JOBS:
a: In the National Broadband Network article, which firm wrote the NBN Implementation Study?
b: Reproduce the stretch of the National Broadband Network article from "NBN Implementation Study in" through "on the NBN.".
c: Resume the article on the National Broadband Network study from the point where it stops.
** BEGIN EXCERPTED PASSAGE **
The Federal Government has claimed that its $26 billion investment in the $43 billion National Broadband Network will yield a profit of 6 to 7 percent.
The figures were released today in the NBN Implementation Study, written by McKinsey-KPMG after a $25 million commission from the Government.
The study said that - assuming no deal is struck with Telstra - NBN Co could nonetheless be earnings positive within six years and the taxpayer be repaid within 15 years.
NBN Implementation Study in brief:
- The report says that based on half of Australians adopting NBN-supplied services, no deal with Telstra and privatisation within seven years, the Government could make a 6 to 7 percent return on the NBN.
- The report recommends NBN Co become the sole provider of fibre to Greenfield housing estates, and that NBN Co should up the direct fibre to the home component of the NBN from 90 percent to 93 percent. It does not recommend NBN Co replicate existing fibre in housing estates.
- The report recommends that a further four percent of Australians be serviced by fixed-wireless and the final three percent by KA-band satellite services. both operating Layer 3 networks. The fixed-wireless component of the NBN be put out to public tender, such that an existing commercial operator could run both a wholesale and retail operation in conjunction with NBN Co, which would supply backhaul.
- The report estimates entry-level wholesale prices for 20 Mbps fibre access at $25-30 per month, $30-35 with voice and $50 per month at high speed.
- The report recommends NBN Co not overbuild on existing backhaul. It would nonetheless be required to build out at least 60,000 to 70,000 km of backhaul networks.
- The report does recommend NBN Co duplicate the existing HFC cable networks of Telstra and Optus.
** END EXCERPTED PASSAGE **
** BEGIN GIVEN MATERIAL **
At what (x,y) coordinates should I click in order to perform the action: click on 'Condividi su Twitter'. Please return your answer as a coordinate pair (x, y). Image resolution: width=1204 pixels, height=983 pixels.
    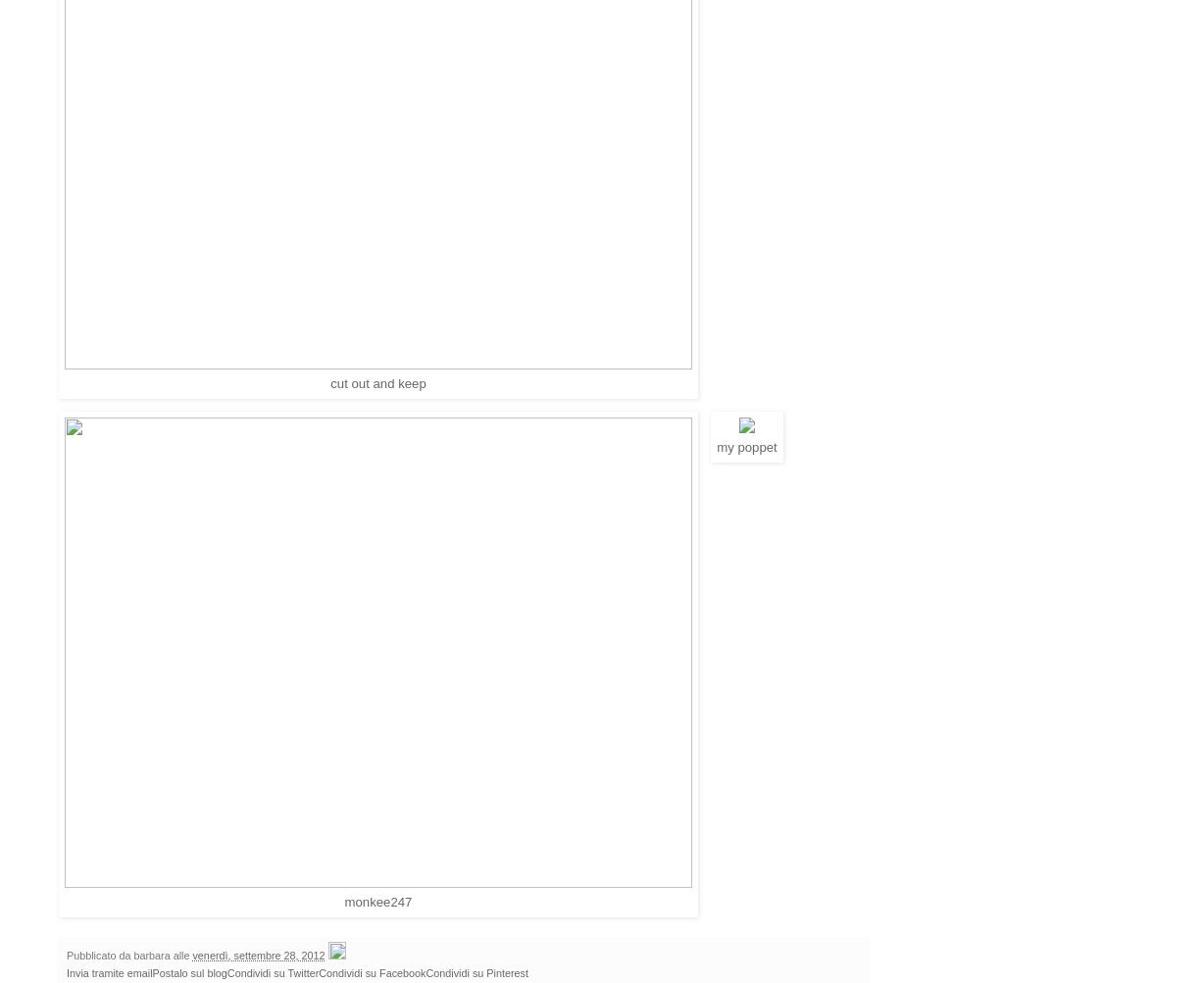
    Looking at the image, I should click on (272, 970).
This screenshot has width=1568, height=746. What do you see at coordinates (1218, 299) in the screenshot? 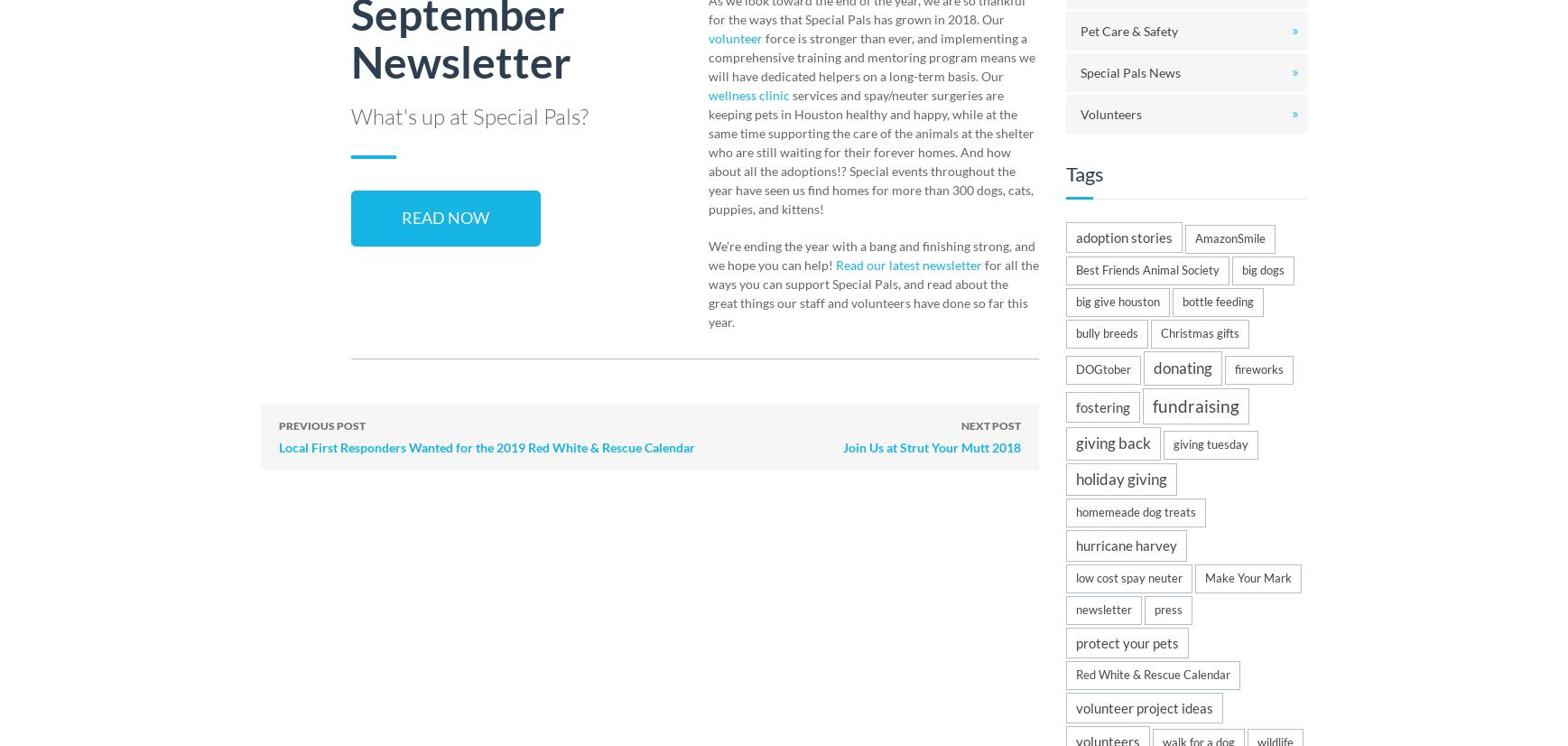
I see `'bottle feeding'` at bounding box center [1218, 299].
** END GIVEN MATERIAL **
ANSWERS PER TASK:
a: McKinsey-KPMG wrote the NBN Implementation Study.

b:
NBN Implementation Study in brief:
- The report says that based on half of Australians adopting NBN-supplied services, no deal with Telstra and privatisation within seven years, the Government could make a 6 to 7 percent return on the NBN.

c:
- The report recommends NBN Co restrict itself to a Layer 2 fibre network, in the expectation a market will develop for wholesale Layer 3 operators.
- The report predicts NBN Co will be worth $40 million by year 15 (2025).
Speaking at the launch of the implementation study, Finance Minister Lindsay Tanner told the press today that the report "confirms clearly that the proposal is entirely financially viable" within the $43 billion plan first announced.
Minister Tanner said the Government's $26 billion contribution to the NBN "is an investment, not a grant" because "it will be earning a return."
The NBN Implementation Study assumed that half of Australia's population would take up NBN-supplied services "at prices comparable to today at faster speeds."
It also assumed that the Government might not have reached an agreement to buy existing network assets from Telstra.
"If an agreement to migrate traffic onto the NBN is struck with Telstra or any other service provider (a ‘migration agreement'), any consideration paid should be treated as an incentive payment netted against the revenue that is brought forward from early migration of the traffic concerned, and hence would not be relevant to an analysis of the $43 billion capital expenditure estimate," the executive summary of the report said.
Senator Conroy said time was running out in the talks between the Federal Government and Telstra.
"I wouldn't imagine we could talk to the end of the year or [even] June," he told reporters.
Conroy said that the "complexities" of the discussions are "still enormous" but that "constructive dialogue contionues."
Prime Minister Kevin Rudd told a separate news conference that the NBN Implementation Study "confirms that the company will be profitable, so that Government investment peaks at $26 billion by the end of year 7, and taxpayers will be paid back with a modest return by year 15."
NBN Co CEO Mike Quigley released a statement saying that "it is pleasing to see that the Implementation Study has confirmed NBN Co's conclusion that this project is financially viable."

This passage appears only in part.